Quer isto dizer que deveis tomar a sério a ordem natural e a sua «espressão ontológica», procurando ler nessa ordem o desígnio livremente pretendido por Deus, e oferecendo a vossa colaboração para que esse desígnio se actualize progressivamente na história. A fé dá-vos luzes sobre o destino superior a que esta história está aberta, graças à iniciativa salvadora de Cristo; na revelação divina, todavia, não encontrais respostas prontas às numerosas questões que o compromisso concreto vos apresenta. É dever vosso procurar, à luz da fé, as soluções adequadas aos problemas práticos que vão surgindo pouco a pouco, soluções que não podereis muitas vezes conseguir senão correndo o risco de soluções somente prováveis.

Há portanto um compromisso de promover as realidades da ordem natural e há um compromisso de fazer intervir os valores da fé, que devem unir-se e integrar-se harmoniosamente na vossa vida, constituindo a sua orientação de fundo e a sua constante inspiração.
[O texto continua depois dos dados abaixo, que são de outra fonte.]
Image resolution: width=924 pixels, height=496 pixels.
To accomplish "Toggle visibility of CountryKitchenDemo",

Deste modo, podereis contribuir para mudar o mundo «a partir de dentro», tornando-vos o seu fermento vivificante e obedecendo à indicação que vos foi dada no Motu Proprio Primo Feliciter: ser «o fermento, modesto mas eficaz, que operando em toda a parte e sempre, e misturado com todas as classes de cidadãos, das mais modestas às mais elevadas, se esforce por atingi-las e impregná-las todas e cada uma pelo exemplo e de todas as maneiras até informar a massa toda levedada e transformada em Cristo» (Introdução).

5. Pôr em evidência o contributo específico do vosso estilo de vida não deve contudo, levar a estimar menos as outras formas de consagração por causa do Reino a que vós podeis também ser chamados. Quero aludir aqui ao que é dito no número 73 da exortação Evangelii Nuntiandi, que lembra que «os leigos podem também sentir-se chamados ou vir a ser chamados para colaborar com os próprios Pastores ao serviço da comunidade eclesial, para o crescimento e a vida da mesma, pelo exercício dos ministérios muito diversificados, segundo a graça e os carismas que o senhor houver por bem depositar neles».
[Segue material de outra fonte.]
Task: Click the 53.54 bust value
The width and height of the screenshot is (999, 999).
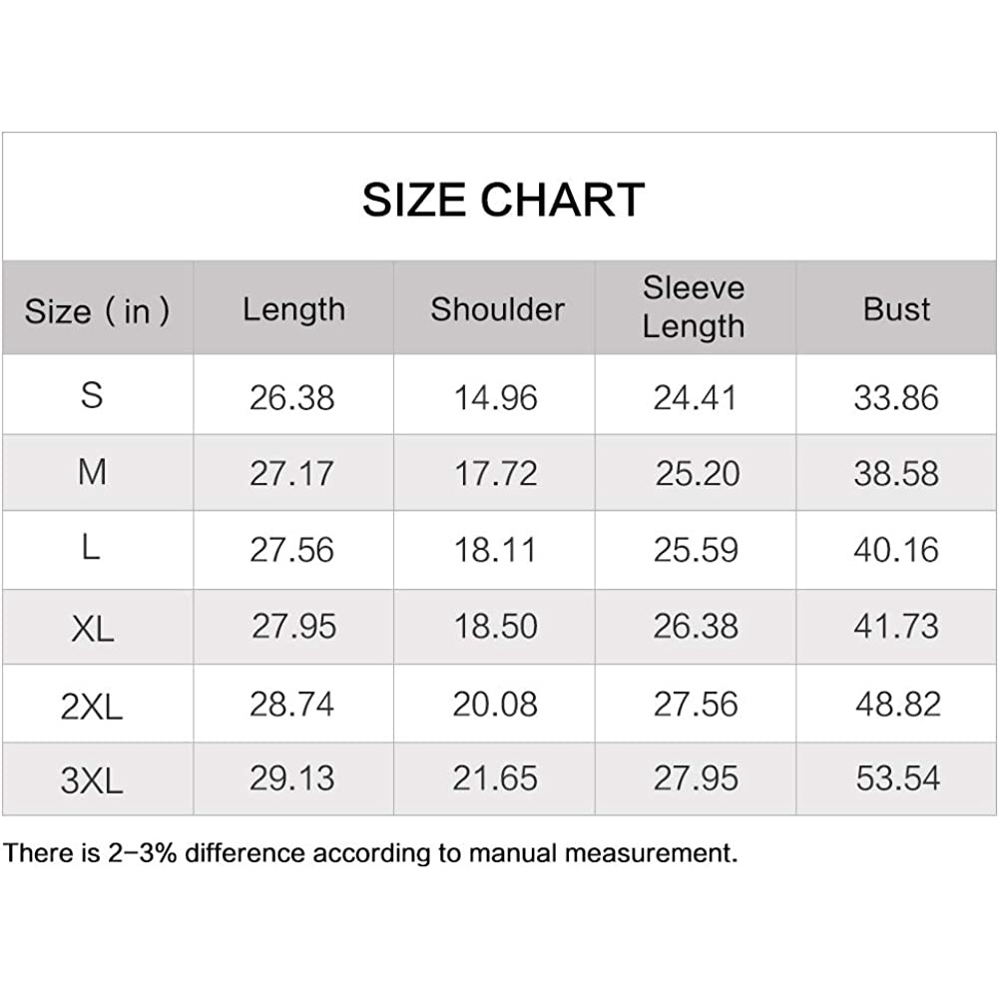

Este aspecto não é certamente novo mas corresponde, pelo contrário, na Igreja a velhíssimas tradições; diz respeito também a certo número de membros dos Institutos seculares e principalmente, mas não exclusivamente, aos que vivem nas comunidades da América latina ou de outros países do terceiro Mundo.

6. Caros Filhos e Filhas, o vosso campo de acção, como vedes, é vastíssimo. A Igreja muito espera de vós. Precisa do vosso testemunho para levar ao mundo, faminto da Palavra de Deus mesmo que disso não tenha consciência, para lhe levar a «alegre nova» que toda a aspiração autenticamente humana pode encontrar em Cristo a sua realização. Sabei estar à altura das grandes possibilidades que a providência divina vos oferece neste fim do segundo milénio do Cristianismo. Pelo meu lado, renovo a oração ao Senhor, pela intercessão maternal da Virgem Maria, a fim de que Ele vos conceda em abundância os seus dons de luz, de sabedoria e de determinação na busca dos melhores caminhos, para serdes, entre os vossos irmãos e as vossas irmãs que estão no mundo, um testemunho vivo prestado a Cristo e um apelo discreto mas convincente para que recebam a sua novidade na vida pessoal e nas estruturas sociais.

Guie a caridade do Senhor as vossas reflexões e as vossas trocas de pontos de vista durante este Congresso. Podereis assim caminhar com confiança. A isso vos animo dando-vos a Bênção Apostólica, para vós e para aqueles e aquelas que hoje representais.